La influencia moral obra sobre los deseos mismos del hombre y los modifica en el sentido de lo que se le exige. El hombre que sufre la influencia moral obra según sus deseos. Mientras que el Poder, en el sentido corriente de esta palabra, es un medio de obligar al hombre a obrar contrariamente a sus deseos. El hombre sometido al Poder no obra como él quiere, sino como es obligado a hacerlo; y solamente por la violencia  física,  es  decir,  el  encarcelamiento, la  tortura,  la  mutilación, o  por  la amenaza de esos castigos, es como se puede obligar al hombre a hacer lo que no quiere.

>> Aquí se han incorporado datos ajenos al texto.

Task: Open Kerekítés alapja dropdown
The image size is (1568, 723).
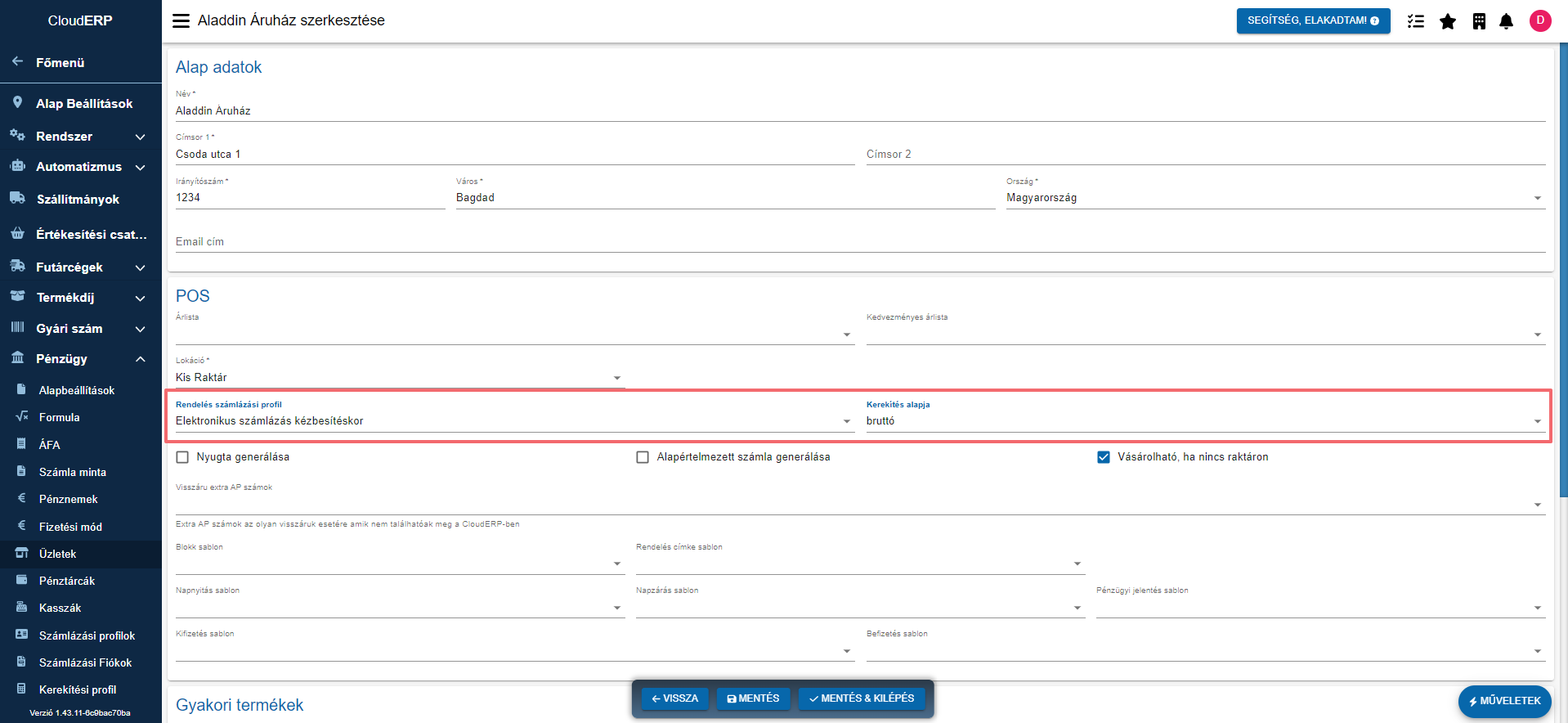Action: [1537, 421]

En eso es en lo que consiste y ha consistido siempre el Poder.


A pesar de los esfuerzos continuos de los gobernantes por ocultarlo y por dar al Poder una significación distinta, es para el hombre una cuerda, una cadena con que será agarrotado y arrastrado, el knut con que será magullado, el machete o el hacha que le cortarán los brazos, las piernas, la nariz, las orejas, la cabeza; y eso era así bajo Nerón y Gengis Kan, y eso es así todavía hoy bajo el gobierno más liberal, el de la República americana o el de la República francesa. El pago de los impuestos, el cumplimiento de los deberes sociales, la sumisión a los castigos, cosas todas que parecen voluntarias, tienen siempre en el fondo el temor de una violencia.





La base del Poder es la violencia física; y la posibilidad de hacer sufrir a los hombres una violencia física es debida sobre todo a individuos mal organizados: de tal modo que obran de acuerdo aunque sometiéndose a una sola voluntad. Estas uniones de individuos armados que obedecen a una voluntad única forman el ejército. El Poder se encuentra siempre en manos de los que mandan el ejército, y siempre todos los jefes de Poder, desde los césares romanos hasta les emperadores rusos y alemanes, se preocupan del ejército más que de cualquier otra cosa, y no favorecen sino a él, sabiendo que, si él está con ellos, el Poder les está asegurado.


Esta composición y esta fuerza del ejército, necesarias a la garantía del Poder, son  las  que  han  introducido  en  la  concepción  social  de  la  vida  el  germen desmoralizador.


El fin del Poder y su razón de ser están en la limitación de la libertad de los hombres que querrían poner sus intereses personales por encima de los intereses de la sociedad. Pero, sea el Poder adquirido mediante el ejército, por herencia o por elección, los hombres que lo poseen no se distinguen en nada de los demás hombres y, como ellos, son impelidos a no subordinar su interés al interés general; al contrarío. Cualesquiera que sean los medios empleados, no se ha podido, hasta el presente, realizar el ideal de no confiar el Poder sino a hombres infalibles, o solamente de arrebatar a los que lo detentan la posibilidad de subordinar a los suyos los intereses de la sociedad.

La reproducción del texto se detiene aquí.